SERGIO ROMANO — Lei ha ragione: gli europei avevano l’obbligo e anche l’interesse di sollecitare un riesame critico della Nato dopo gli eventi del 1989. Nella prima metà degli anni Novanta gli americani del resto erano incerti sull’argomento, poi prevalse l’idea di mantenere le basi militari in Europa sotto l’ombrello della Nato. E noi abbiamo lasciato fare. Del resto l’Ue è stata incapace di affrontare la crisi jugoslava e ha affidato una delega sui Balcani agli Stati Uniti, che se ne sono serviti per vincere, piegando la Serbia, quella che di fatto è stata una guerra contro la Russia. Pensiamo anche alla Georgia: quando nel 2008, in un vertice a Bucarest, George Bush figlio propose l’ingresso di quel Paese e dell’Ucraina nella Nato, Angela Merkel avanzò delle obiezioni, ma non si oppose risolutamente come avrebbe dovuto. Così gli Stati Uniti andarono avanti, tant’è vero che in Georgia, quando scoppiò il conflitto con l’Ossezia, c’erano 800 istruttori militari americani. Mettetevi nei panni di chi stava al Cremlino. Bisognava essere dei santi per non intervenire.

Sul compito:
Rispondi a queste domande sul brano riguardante la Nato riportato sopra, una risposta per riga:
1. A chi l'Ue affidò una delega sui Balcani?
2. In quale città si tenne il vertice del 2008 in cui George Bush figlio propose l'ingresso della Georgia e dell'Ucraina nella Nato?
3. Quanti istruttori militari americani c'erano in Georgia quando scoppiò il conflitto con l'Ossezia?

Dati forniti:
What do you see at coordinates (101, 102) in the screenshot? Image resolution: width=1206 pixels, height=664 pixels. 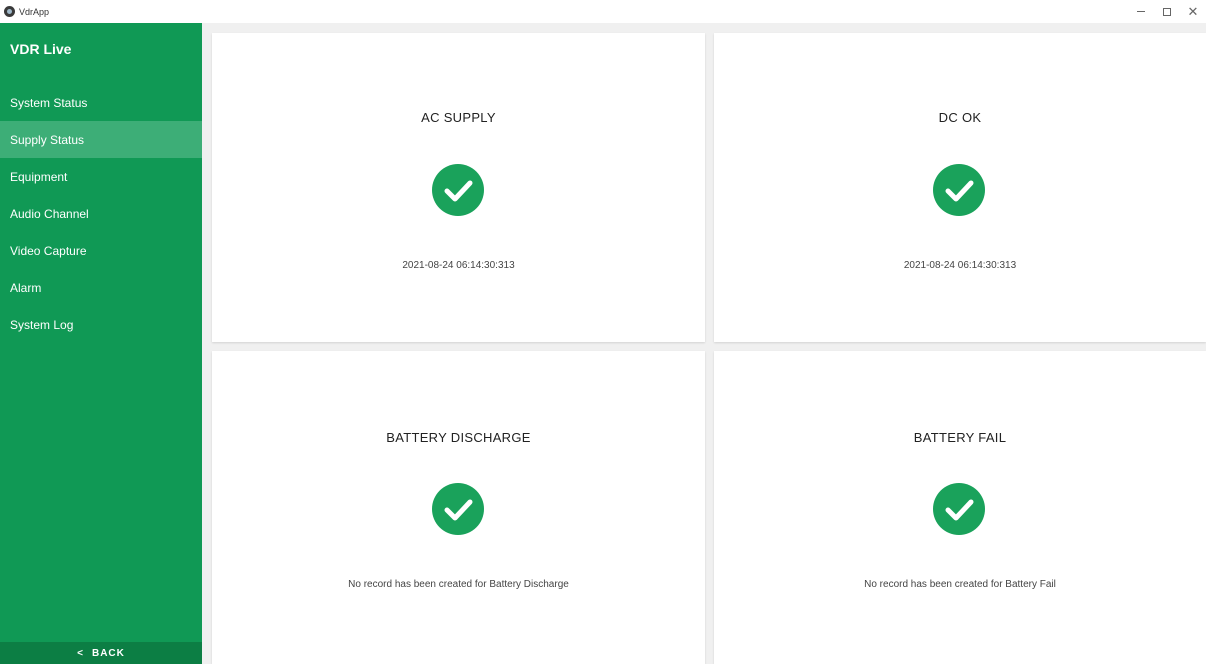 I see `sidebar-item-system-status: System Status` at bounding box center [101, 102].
--
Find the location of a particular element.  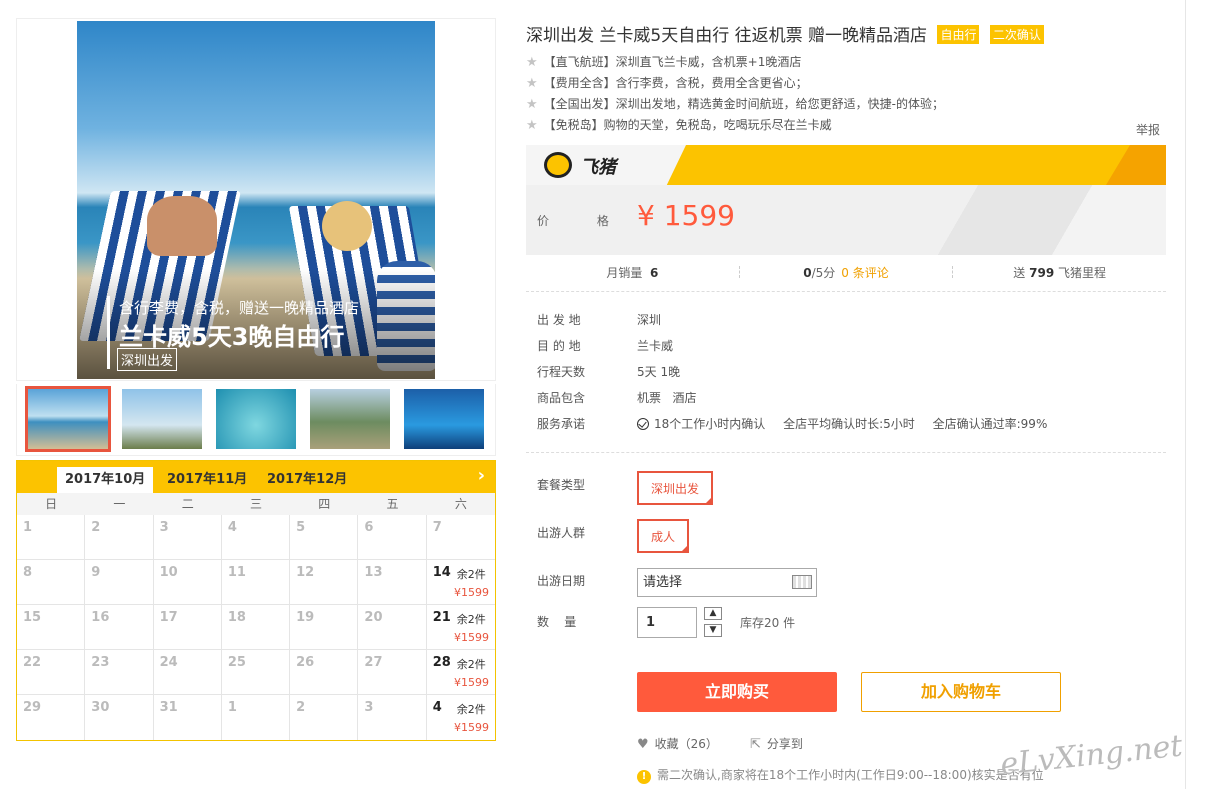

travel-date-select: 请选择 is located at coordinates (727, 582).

Esito del compito:
1. Agli Stati Uniti.
2. A Bucarest.
3. 800.